We used a Ergometrics 900 L (ergoline GmbH, Bitz, Germany) recumbent bike ergometer with 60° inclination to enable controllable physical load while minimizing upper body movement. This is of utmost importance for the 8-lead cardio impedance device and during cuff-based BP measurement. The experimental setup, combined with quality assessment of cuff pressure curves, allowed us to maximize the quality of measurements included in the final analysis. We time synchronized all devices.

We performed a quality check for all impedance cardiography datasets, excluding measurement errors defined as abnormal changes in heart rate (change > 30% in less than 3 s). In line with manufacturer recommendations, we averaged the beat-to-beat data over four heartbeats.
Blood pressure measurements were assessed for undisturbed pressure curves. We excluded measurements when there was an increase of cuff pressure of more than 8 mmHg during cuff deflation.
To decide whether to use the ECG’s Q-wave (physiological beginning of PEP = start of ventricular depolarization) or the R-wave (easier detection), we compared the PEP derived from both starting points using a correlation analysis and analyzed the changes in the Q-R-time and its dependency to mental or physical load.
We analyzed changes of PEP during the TSST and ergometer load separately by modeling a mixed linear model (IBM SPSS Statistics 27). For Regression analyses, we performed linear regression and non-linear, R²-calculation via Scikit-learn (30 ). To find differences in PEP’s behavior under different circumstances, we calculated a mixed linear model and adjusted for the heart rate as a covariate factor. Subsequently, we trained a k-nearest-neighbor classifier with patient mean values for rest, TSST and bike ergometer load. In accordance with best practices of Machine Learning we performed a strict separation of training and test data.
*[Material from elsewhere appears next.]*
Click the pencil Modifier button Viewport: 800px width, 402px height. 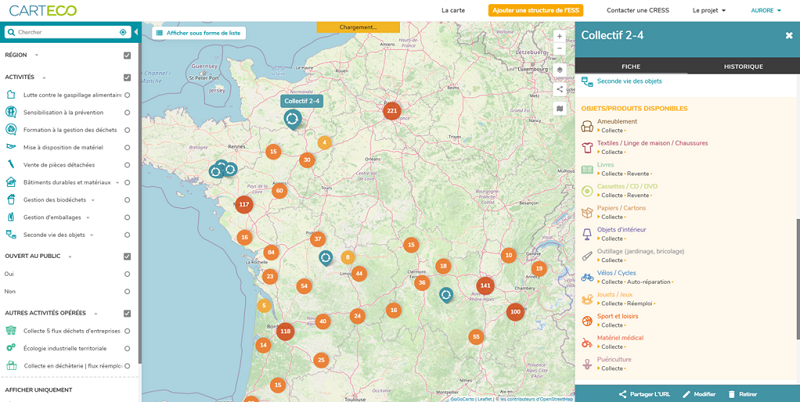699,394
We tested the classifier using a subject-dependent train-test split. This means that all three data-points of any given patient had to be either in the train or the test group, therefore reducing the change for data-leakage. We retrieved our results by evaluating the classifier in an 80/20 k-fold (equates to fivefold) evaluation scheme. We averaged the results (positive predictive value/sensitivity) over all three outcomes (rest, mental load, physical load) and over all k-fold iterations to provide an aggregate estimation of the classifiers performance.
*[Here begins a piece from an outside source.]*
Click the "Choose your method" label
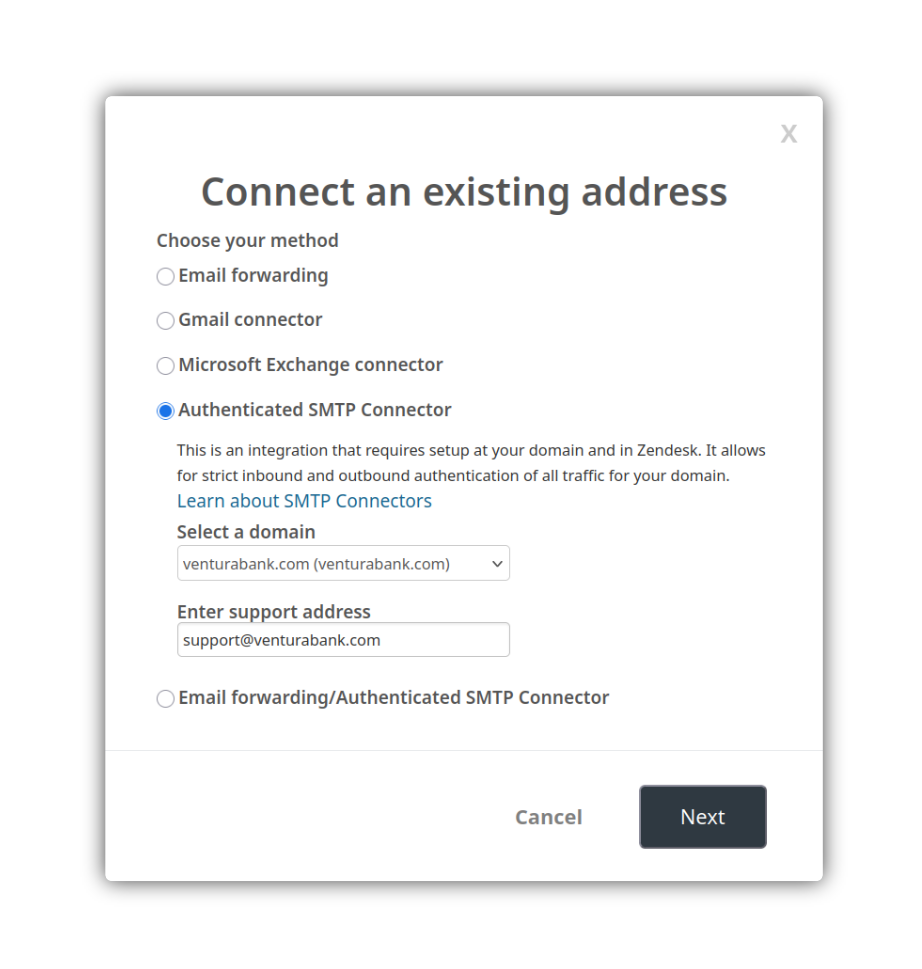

To illustrate patient specific differences at rest and under mental and physical load, we visualized data at rest measurement, first TSST question and last ergometer step (maximum load) in a boxplot. We analyzed the differences via a one-way ANOVA. The statistical analysis was performed in close collaboration with Charité’s Institute of Biometry and Clinical Epidemiology. We used the conservative Bonferroni correction for all multi-group comparisons.
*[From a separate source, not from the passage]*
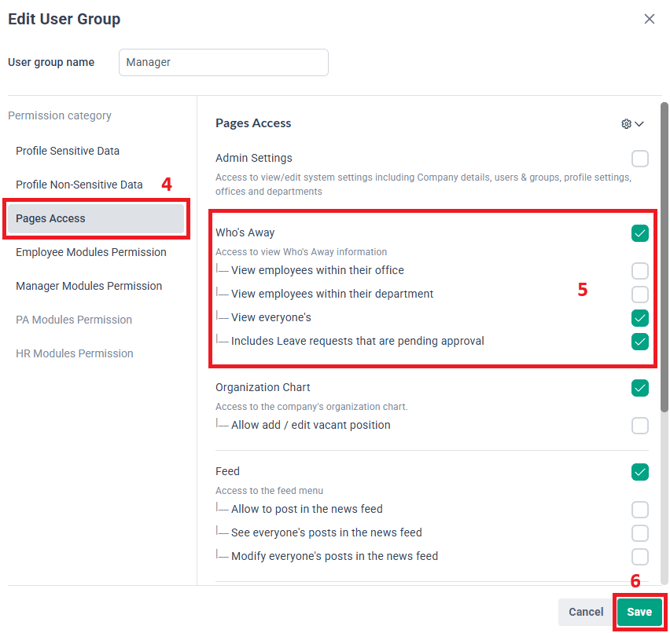Uncheck the Organization Chart checkbox
This screenshot has height=633, width=670.
pos(640,388)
To estimate the effect of neglecting or estimating the PEP, we analyzed a previously published and often-cited relation between PWV and BP (6 (link)). We applied the relation for a standard human (1.80 m) and translated the relation to a pulse-arrival-time (PAT, time from ECG Q-wave to arrival of the pulse wave in the periphery) vs. BP relation. Thereafter, we used our data to estimate the PEP’s proportion of the PAT for different BP levels (regression) and subtracted the PEP to receive the pulse-transit-time (PTT = PAT–PEP). We then analyzed the PEP estimation uncertainty (intra- and interindividual PEP variability at similar BP levels) and calculated confidence intervals for one SD (67% of values) and two SDs (95% of values) for PTT. Applying this relation, we were able to determine the BP measurement estimation uncertainty caused by either neglecting or estimating the PEP for PWV based BP measurement.